Contour Map of Mornington Peninsula.

$3,500.00

Alexander Black

Published Dec.1891, Melbourne


Size: 30.25" X 39.5"


Condition: Very good. Printed on linen. Exhibits light wear along original fold lines.  The Daily Telegraph Gazetteer War Map (No. 4) adhered to verso.


Description: 


A rare map of Australia’s Mornington Peninsula in the former Colony of Victoria.  This lithographic map was prepared specially for the use of the Australian defence department.  The topographic detail offers much information for this strategic entry point into the heart of one of Australia’s most important socio-economic hubs as well as providing early ownership details for some of the lots depicted.
It has been observed that this map was printed on waxed linen most likely because it was meant for field use.
Although the Mornington peninsula is now often associated as a scenic tourist destination and an outlying suburb of greater Melbourne, some 40km away, its historical significance to the region is still evident.  The first European Settlement in 1803, in what would eventually become the colony of Victoria in 1851, was on the Mornington peninsula in what is the present day city of Sorento on the Western shores near Point Nepean, some thirty years before the foundation of Melbourne in 1835.  As Melbourne grew in importance, especially with onset of the gold rush in the 1850s and its subsequent independence from New South Wales, its defence rested substantially on the fortifications protecting the entrance to Port Phillip Bay.  These fortifications consisted of Fort Queenscliff becoming the headquarters of a series of Forts, such as Fort Nepean and Eagles Nest, that were built starting in 1878 and completed in 1891.  It is important to note that the completion of these defensive fortification coincides with the printing of this map.  It has been said that Port Phillip Bay would end up being one of the most, if not the most, heavily defended harbours in the British Empire.  As an interesting aside, the first shots of the Allied Forces at the onset of both World War I and World War II occurred at Fort Nepean.
The map is also intriguing for what it does not show.  The map does not seem to show any railways.  Yet, it is the advent of the rail system in the 1890s that could now connect the colonies of Queensland, New South Wales, South Australia and Victoria, that led Major General Bevan Edwards to survey the colonial military defences, including that of Port Phillip Bay.  His recommendations following this study of Australian defences, which the map is most likely part of, led to the overhaul of all colonial defences  of rapid mobilization of stranded brigades as opposed to the the static defences based on coastal forts.
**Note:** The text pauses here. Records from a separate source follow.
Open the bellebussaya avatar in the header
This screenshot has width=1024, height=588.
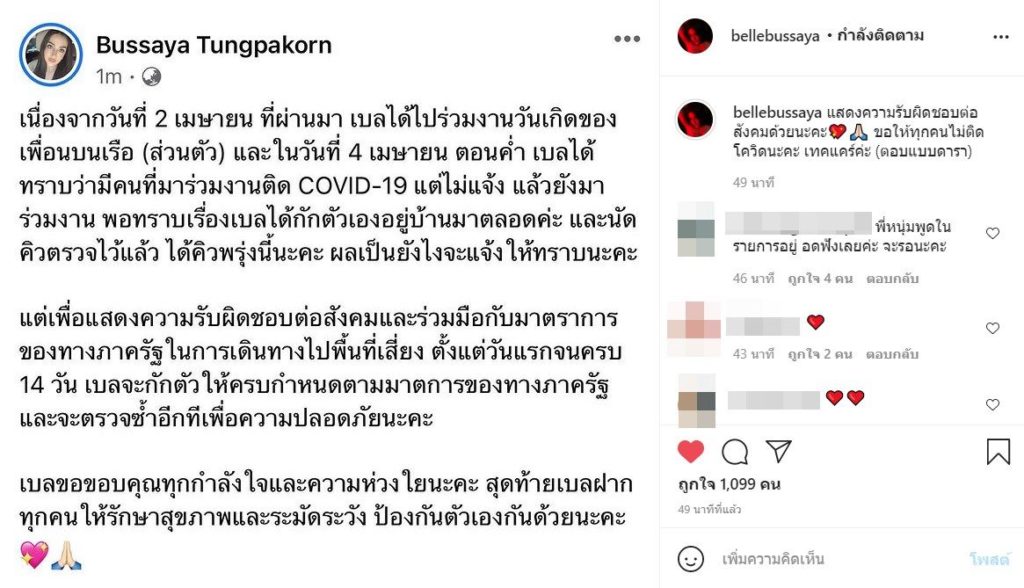point(695,36)
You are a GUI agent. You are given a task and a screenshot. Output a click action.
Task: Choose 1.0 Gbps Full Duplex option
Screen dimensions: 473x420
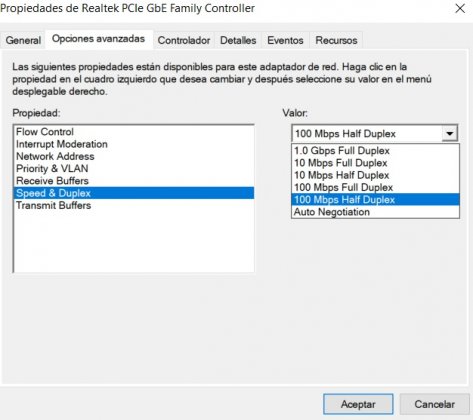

It is also worth noting that it was the fear of imperial German interests in the Pacific that forced such a defensive posture, and ultimately led to Australia becoming a Commonwealth in 1901.
In looking at the nomenclature of the map, the viewer quickly realizes the extant of Anglo Saxon place names, in what had originally been settled by the indigenous population associated with the  Boonwurrung people less than a century earlier.  However, the indigenous population, by the time that this map was issued, had long been dispossessed of their traditional territory and lands, and thus the dearth of indigenous place names.
As such, this map is of historical significance because it provides the cartographic depiction of the major defensive structure for one of Australia’s major metropolises, and also because it shows the extant of the loss of indigenous presence following the arrival of European Settlement.